Scrabble Cubed in it’s latest iteration.

The concept itself is pretty simple: a word game with a Scrabble-style board, with slots for letter tiles, wrapped around a 3D cube, each face becoming a 3x3 grid.

The root of Scrabble Cubed came from a very simple demo we had thrown together early on for the Aerial Display: a floating cube the user can rotate with one finger. This simple cube demo was meant to teach users that they can directly manipulate a floating object in space, and I found this simple interaction extremely satisfying. Incorporating this interactive demo into a more fleshed-out game seemed like a good idea to me.

One of the earliest iterations of Scrabble Cubed in the aerial display.

As is so often the case, getting the idea was the easy part. Now I had to actually turn it into a (hopefully good) game.

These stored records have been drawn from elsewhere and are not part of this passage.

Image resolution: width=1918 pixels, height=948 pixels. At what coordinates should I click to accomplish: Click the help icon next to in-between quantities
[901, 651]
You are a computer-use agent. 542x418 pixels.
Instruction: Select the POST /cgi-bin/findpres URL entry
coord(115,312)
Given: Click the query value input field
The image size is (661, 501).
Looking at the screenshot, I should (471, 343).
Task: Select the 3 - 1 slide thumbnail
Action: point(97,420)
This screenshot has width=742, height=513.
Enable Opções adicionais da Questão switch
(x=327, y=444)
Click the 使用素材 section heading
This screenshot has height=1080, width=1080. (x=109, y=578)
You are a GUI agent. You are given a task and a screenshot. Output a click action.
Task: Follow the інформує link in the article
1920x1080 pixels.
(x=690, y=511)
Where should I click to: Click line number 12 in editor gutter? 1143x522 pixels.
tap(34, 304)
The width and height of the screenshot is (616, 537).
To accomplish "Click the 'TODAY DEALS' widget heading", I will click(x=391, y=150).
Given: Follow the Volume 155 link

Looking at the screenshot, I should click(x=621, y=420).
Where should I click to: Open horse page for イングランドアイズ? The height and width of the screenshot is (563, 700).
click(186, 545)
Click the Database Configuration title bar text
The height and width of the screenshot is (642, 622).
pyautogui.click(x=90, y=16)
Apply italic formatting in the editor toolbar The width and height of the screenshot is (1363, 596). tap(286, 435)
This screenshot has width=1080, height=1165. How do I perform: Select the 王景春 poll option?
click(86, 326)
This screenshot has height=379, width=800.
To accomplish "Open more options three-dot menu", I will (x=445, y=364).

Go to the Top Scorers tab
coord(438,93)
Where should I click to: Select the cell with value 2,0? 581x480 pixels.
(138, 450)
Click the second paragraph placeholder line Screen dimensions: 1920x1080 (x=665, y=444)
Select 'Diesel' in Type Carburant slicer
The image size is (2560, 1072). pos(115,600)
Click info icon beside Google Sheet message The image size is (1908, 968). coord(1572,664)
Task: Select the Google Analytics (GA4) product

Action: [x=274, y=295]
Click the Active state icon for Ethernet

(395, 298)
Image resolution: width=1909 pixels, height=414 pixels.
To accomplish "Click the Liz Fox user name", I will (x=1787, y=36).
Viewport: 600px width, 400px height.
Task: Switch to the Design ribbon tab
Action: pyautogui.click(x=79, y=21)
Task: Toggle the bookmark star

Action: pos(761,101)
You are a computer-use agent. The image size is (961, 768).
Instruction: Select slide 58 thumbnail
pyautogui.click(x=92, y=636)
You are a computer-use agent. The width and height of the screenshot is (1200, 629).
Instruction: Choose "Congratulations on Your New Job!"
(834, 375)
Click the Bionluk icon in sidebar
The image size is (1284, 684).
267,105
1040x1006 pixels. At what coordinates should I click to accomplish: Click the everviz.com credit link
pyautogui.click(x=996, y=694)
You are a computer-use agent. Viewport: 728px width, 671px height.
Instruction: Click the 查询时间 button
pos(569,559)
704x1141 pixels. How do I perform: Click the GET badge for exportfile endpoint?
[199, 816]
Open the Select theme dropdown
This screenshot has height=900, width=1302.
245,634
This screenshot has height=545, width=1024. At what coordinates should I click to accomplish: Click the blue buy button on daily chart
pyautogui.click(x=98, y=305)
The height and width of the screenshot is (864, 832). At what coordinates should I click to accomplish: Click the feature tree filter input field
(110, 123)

The decision-making potential that resulted from the wrapping of the game board around a cube fascinated me immediately. Words — put together by laying letter tiles next to each other as in Scrabble — would now wrap across multiple faces in this game. This expands the number of other words they intersect with, leading to something much more enmeshed than a typical game of Scrabble, resembling more closely a crossword puzzle. If two words are long enough, they could potentially even intersect each other twice. For this Scrabble fan, this was an exciting prospect.

The First Draft

I was able to get the basic implementation running pretty quickly: showing letters onscreen and allowing the player to grab them and put them on the cube. But I wasn’t far into the project when it became clear that there were a lot of game design issues to be worked through. The first issue to come up for me was the question as to what player actions to allow. In regular Scrabble, players can only build off of existing words, and must make words contained in the dictionary. In crosswords, players can fill in letter slots at their own free will, but, of course, all the different crosses need to combine together to make words (or, at least, answer the questions).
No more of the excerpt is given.